Marché d’armement de 45 milliards sous Macky Sall: Le parquet financier ordonne une enquête, la DIC mobilisée


Un scandale d’État ? Le parquet financier vient de lancer une procédure judiciaire d’envergure autour du contrat d’armement de 45,3 milliards de FCFA. L’ordre a été donné à la Division des investigations criminelles (DIC) de s’emparer de ce dossier explosif, révélé par Libération. En ligne de mire : des soupçons graves de détournement de fonds publics et de blanchiment de capitaux.
Tout est parti d’un contrat signé le 30 décembre 2021 entre le ministère de l’Environnement et une société à peine créée, Lavie Commercial Brokers-SUARL, fondée à Dakar seulement six semaines auparavant. Le marché, classé « secret défense », portait sur la fourniture d’équipements de sécurité, de véhicules, de matériel logistique et de communication, pour un montant ahurissant de 45,3 milliards de FCFA TTC, renseigne Pressafrik visité par Senego.
Le document a été signé par David Benzaquen, ancien employé d’un célèbre marchand d’armes israélien, mais les investigations révèlent qu’un autre acteur opérait dans l’ombre : Aboubacar Hima, alias « Petit Boubé », courtier nigérien bien connu dans les milieux d’armement. Selon les renseignements obtenus par le parquet, le numéro de téléphone utilisé pour créer Lavie Brokers appartenait à ce dernier.
Le signal d’alarme a été déclenché par la CENTIF, qui a transmis au parquet financier un rapport accablant. Dans une seule et même banque à Dakar, “Petit Boubé” avait ouvert des comptes pour trois entités : Lavie, Eurocockpit et Technologie Service International (TSI). Rapidement, d’énormes montants ont transité entre ces comptes : plus de 3 milliards de FCFA ont été transférés vers TSI, avant d’être éclatés sous forme de virements à l’étranger, de conversions en devises et de retraits en espèces non justifiés.

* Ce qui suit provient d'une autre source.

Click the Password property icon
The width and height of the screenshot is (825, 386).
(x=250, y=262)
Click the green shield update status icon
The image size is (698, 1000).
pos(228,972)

Le 27 février 2023, des retraits en liquide atteignant 85 millions, 150 millions et 185 millions de FCFA ont été réalisés par des individus identifiés comme D.A., A. Jacques et A. Loum. Le lendemain, un autre retrait de 185 millions en espèces a été effectué. Aucun document justificatif n’a été fourni pour ces opérations massives en cash.
L’enquête révèle également que « Petit Boubé » a lui-même perçu 565,5 millions de FCFA en chèques après la signature du contrat. Officiellement, ces fonds devaient servir à dédouaner des conteneurs dans le cadre du contrat classé secret. Mais selon la CENTIF, ces conteneurs n’auraient jamais existé, et les justifications fournies ne tiennent pas.
Pire encore : 34 milliards de FCFA lui avaient déjà été versés en avance, alors qu’il était censé préfinancer l’opération sur ses fonds propres. Le parquet soupçonne désormais un système de surfacturation ou de détournement, voire le versement de commissions occultes.
Le procureur Alioune Abdoulaye Sylla prend cette affaire très au sérieux. Il a ordonné une enquête approfondie visant à identifier toutes les personnes impliquées, à retracer les flux financiers et à établir les responsabilités. La DIC est désormais chargée de décortiquer ce montage complexe, où se mêlent opacité financière, société-écran, et contrat étatique.